_Task details_. Extract every entry word for word. Skip the pictures.
═══ Records provided
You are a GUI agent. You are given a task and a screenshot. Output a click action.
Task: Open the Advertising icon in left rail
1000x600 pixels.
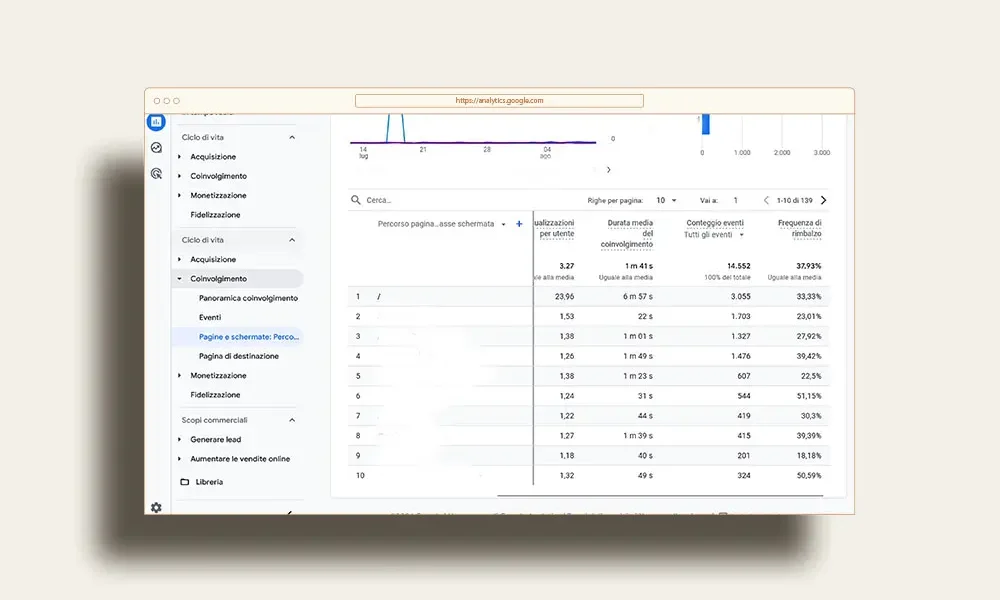(156, 173)
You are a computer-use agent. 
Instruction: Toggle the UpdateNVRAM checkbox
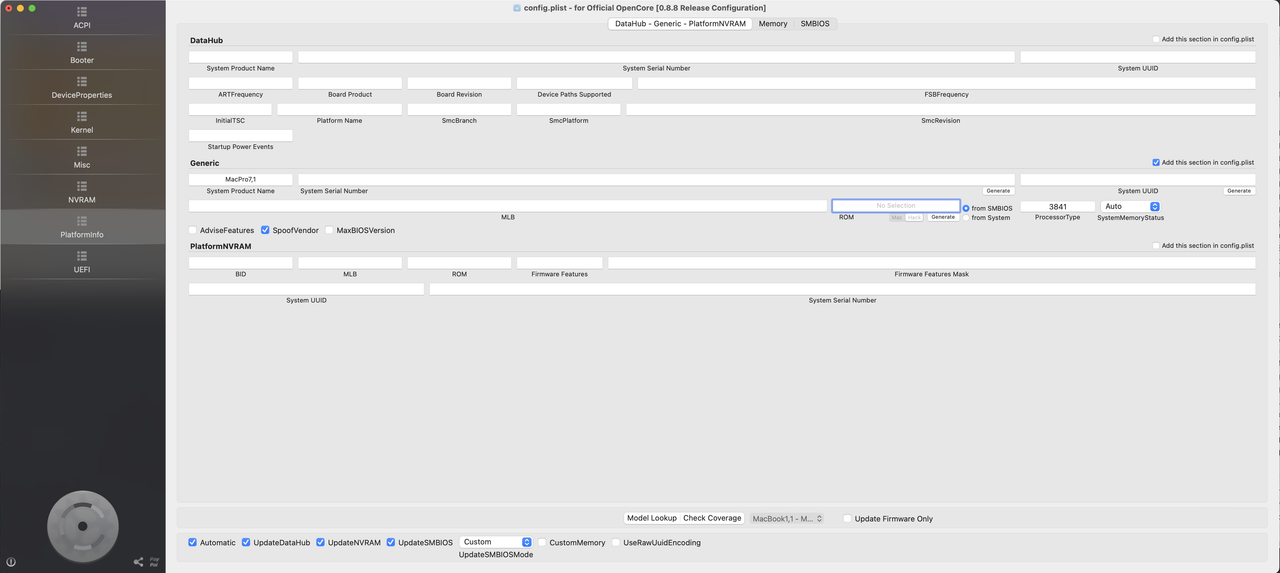tap(321, 543)
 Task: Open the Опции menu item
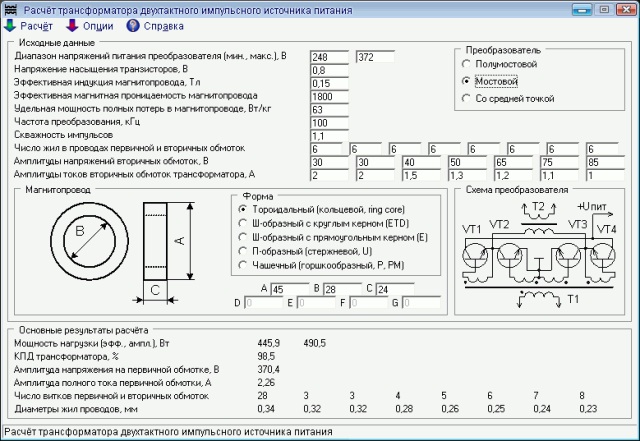click(98, 26)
══════
_Written answer_.
You are a GUI agent. You are given a task and a screenshot. Output a click action.
Task: Open the Advertising icon in left rail
1000x600 pixels.
(156, 173)
You are a computer-use agent. 
Instruction: Toggle the UpdateNVRAM checkbox
tap(321, 543)
 Task: Open the Опции menu item
click(98, 26)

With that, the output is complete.